Is biochar investable today and at what level of maturity?

As of early 2026, biochar occupies an unusual position in the climate investment landscape: it is the most commercially mature durable carbon removal technology available, yet it remains early-stage by the standards of conventional asset classes. The global market, which includes revenue from carbon sequestration and as soil enhancement in agriculture  was valued at approximately $696 million in 2025, with over 62% of high-quality capacity already secured under multi-year offtake agreements by repeat corporate buyers. That level of forward contracting is a meaningful signal of demand conviction — but it also reflects a market still organised primarily around bilateral procurement relationships rather than standardised financial instruments.

The investment case is built on a dual-revenue model. Projects generate Carbon Dioxide Removal Certificates (CORCs) sold to corporate buyers seeking high-integrity, long-duration removals, while simultaneously producing a physical soil amendment with independent agricultural demand. This structure provides revenue diversification that pure carbon plays lack, though investors should note that both streams are exposed to their own pricing and demand risks — credit prices can compress as supply scales, and agricultural offtake markets vary significantly by geography and soil context.

Investment Maturity Profile

Biochar’s commercial maturity is real but uneven across the market. On the positive side, it accounts for vast majority of CDR deliveries globally as of 2024 — a dominance that reflects both its relatively low cost compared to engineered solutions and the scalability of pyrolysis technology using existing industrial infrastructure. The CRCF (Carbon Removals and Carbon Farming) adoption in February 2026 provides a government-backed standard for permanence verification that will help unlock institutional capital that has remained on the sidelines pending regulatory clarity.

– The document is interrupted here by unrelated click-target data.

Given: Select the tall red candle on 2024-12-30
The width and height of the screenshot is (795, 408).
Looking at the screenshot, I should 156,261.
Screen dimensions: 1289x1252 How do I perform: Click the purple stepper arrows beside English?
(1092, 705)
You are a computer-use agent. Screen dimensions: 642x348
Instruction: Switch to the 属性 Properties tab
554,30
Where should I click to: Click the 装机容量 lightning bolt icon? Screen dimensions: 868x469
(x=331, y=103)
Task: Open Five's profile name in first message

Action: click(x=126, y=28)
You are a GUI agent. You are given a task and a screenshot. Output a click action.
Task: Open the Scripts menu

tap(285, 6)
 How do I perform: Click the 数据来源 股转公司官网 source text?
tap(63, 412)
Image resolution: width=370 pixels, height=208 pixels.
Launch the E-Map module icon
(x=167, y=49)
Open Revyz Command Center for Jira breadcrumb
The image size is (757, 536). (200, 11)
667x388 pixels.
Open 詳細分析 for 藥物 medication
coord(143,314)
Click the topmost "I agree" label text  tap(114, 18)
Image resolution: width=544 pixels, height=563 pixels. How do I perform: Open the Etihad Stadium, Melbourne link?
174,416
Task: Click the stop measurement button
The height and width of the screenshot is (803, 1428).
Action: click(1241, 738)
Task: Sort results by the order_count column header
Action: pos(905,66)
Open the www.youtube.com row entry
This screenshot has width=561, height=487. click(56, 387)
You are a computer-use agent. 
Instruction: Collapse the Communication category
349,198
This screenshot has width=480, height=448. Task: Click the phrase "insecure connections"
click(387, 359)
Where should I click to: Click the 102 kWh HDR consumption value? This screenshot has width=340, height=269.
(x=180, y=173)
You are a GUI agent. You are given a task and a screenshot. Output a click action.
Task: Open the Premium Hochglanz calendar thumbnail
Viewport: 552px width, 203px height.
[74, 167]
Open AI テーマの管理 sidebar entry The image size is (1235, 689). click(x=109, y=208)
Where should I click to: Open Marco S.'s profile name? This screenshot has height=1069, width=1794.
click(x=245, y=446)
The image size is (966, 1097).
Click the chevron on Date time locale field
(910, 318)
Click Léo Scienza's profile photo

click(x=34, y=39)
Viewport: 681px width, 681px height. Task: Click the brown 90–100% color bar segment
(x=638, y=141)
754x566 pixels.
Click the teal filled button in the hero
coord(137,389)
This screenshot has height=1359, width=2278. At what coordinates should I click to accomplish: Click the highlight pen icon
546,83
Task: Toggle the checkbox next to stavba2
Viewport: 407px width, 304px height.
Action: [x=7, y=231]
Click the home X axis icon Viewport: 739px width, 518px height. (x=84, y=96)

At the same time, investors should be clear-eyed about what maturity does not yet mean in this context. There is no established fund layer with audited track records and defined LP structures — a structural gap that reflects the early-stage nature of durable CDR more broadly. Modular facility economics, with CapEx in some cases below $1.5 million, lower the entry barrier relative to Direct Air Capture, but they also mean the market is fragmented across a large number of small operators with variable execution quality and MRV rigour. The absence of harmonised standards across registries remains a live risk: for the same physical volume of biochar, one registry may issue credits representing 100 years of carbon sequestration while another credits up to 1,000 years — creating credit quality dispersion that sophisticated buyers are already beginning to scrutinise.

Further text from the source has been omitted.